New supercomputing facility raises environmental concerns
The supercomputing facility, dubbed the "Gigafactory of Compute," is located in a former manufacturing building in Memphis. However, environmental groups have raised concerns about its energy and water consumption. The Memphis Community Against Pollution and two other groups warned that the facility creates a significant "energy burden." They stated, "xAI is also expected to need at least one million gallons of water per day for its cooling towers."
Community fears over energy and water supply
The CEO of Memphis Light, Gas, and Water estimated that xAI's facility may use up to 150mW of electricity an hour, equivalent to the energy required to power 100,000 homes. Memphis City Council member Pearl Walker voiced the community's concerns last week, stating "People are afraid.

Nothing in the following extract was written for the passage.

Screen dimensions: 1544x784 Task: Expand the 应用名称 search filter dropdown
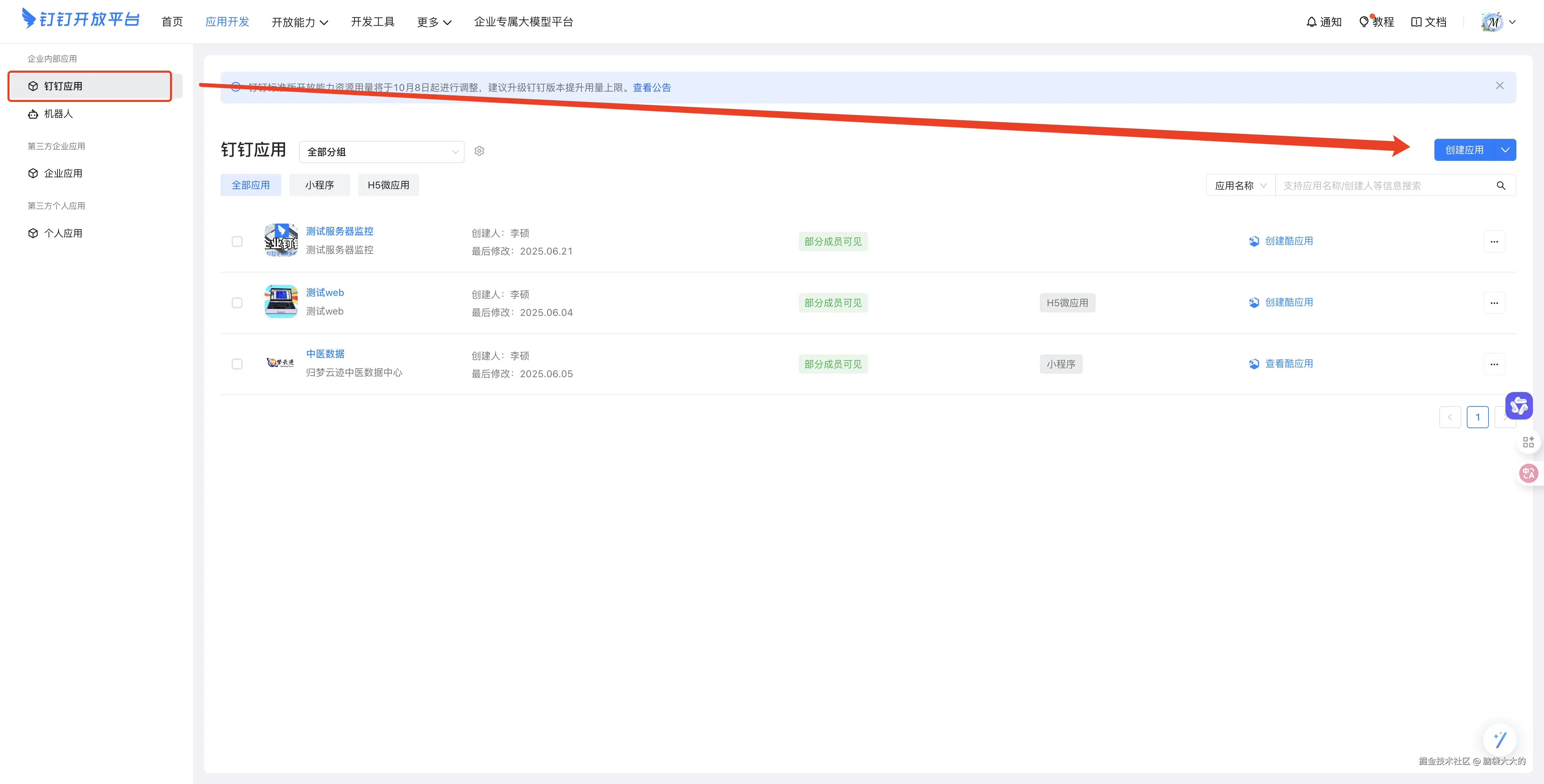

They're afraid of what's possibly going to happen with the water and they are afraid about the energy supply." The environmental groups urged xAI to invest in a wastewater reuse system.
Comparison with tech giants
Despite its size, xAI's Memphis facility may not be the biggest computing facility globally. Other tech giants such as Microsoft, Google, and Meta also use data centers for training and operating their AI models. Meta CEO Mark Zuckerberg has pledged to buy 350,000 NVIDIA H100s this year. Musk had previously announced plans to release Grok 2 next month, but it remains unclear whether this supercomputing cluster might be utilized for this purpose.